**Dataset**.
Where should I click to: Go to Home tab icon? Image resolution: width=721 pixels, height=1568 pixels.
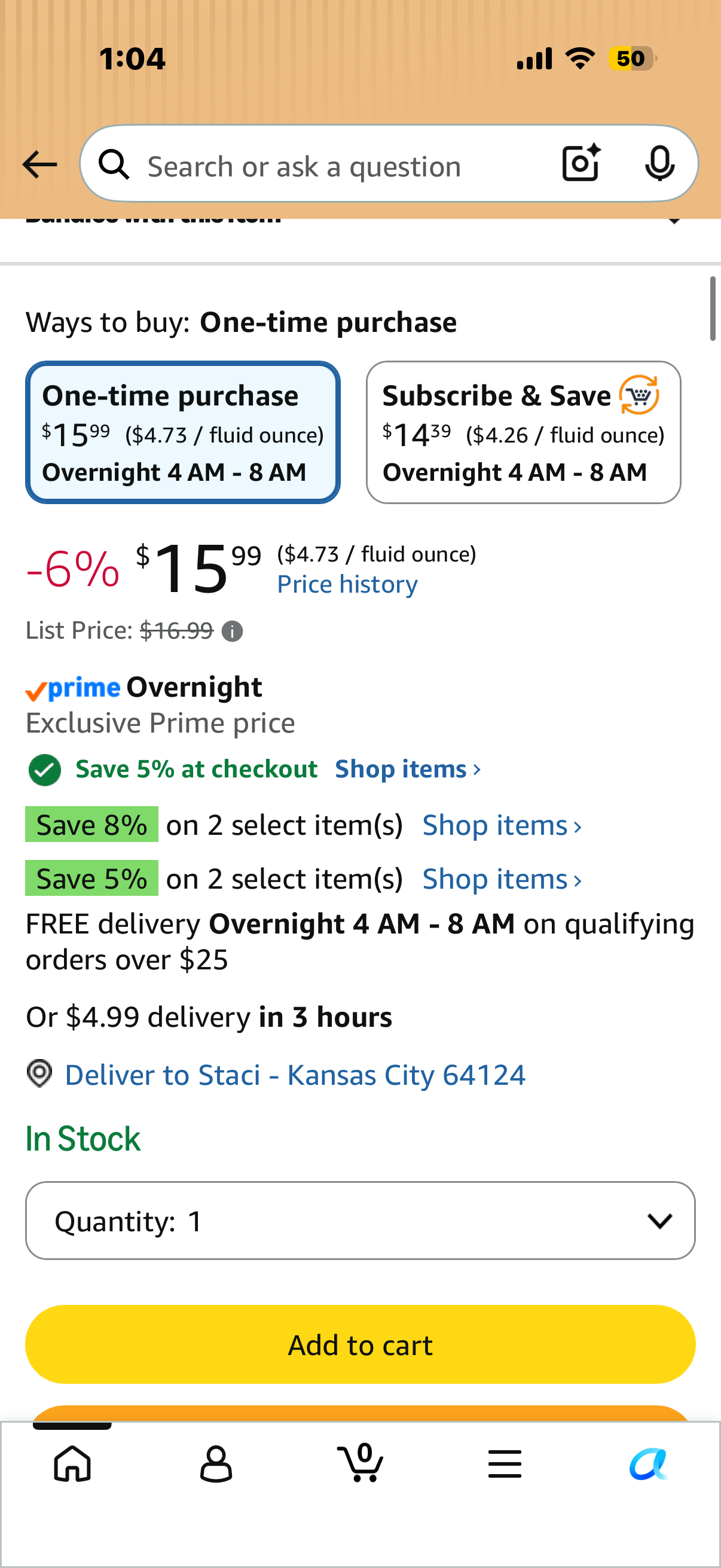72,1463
--
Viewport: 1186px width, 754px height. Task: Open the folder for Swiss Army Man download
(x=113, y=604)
--
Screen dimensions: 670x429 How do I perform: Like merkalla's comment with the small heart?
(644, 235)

**Directive**. Quote the listing from the line containing "Viewport: 1186px width, 754px" through the line containing "(x=113, y=604)", inclusive.

**Result**.
Viewport: 1186px width, 754px height. Task: Open the folder for Swiss Army Man download
(x=113, y=604)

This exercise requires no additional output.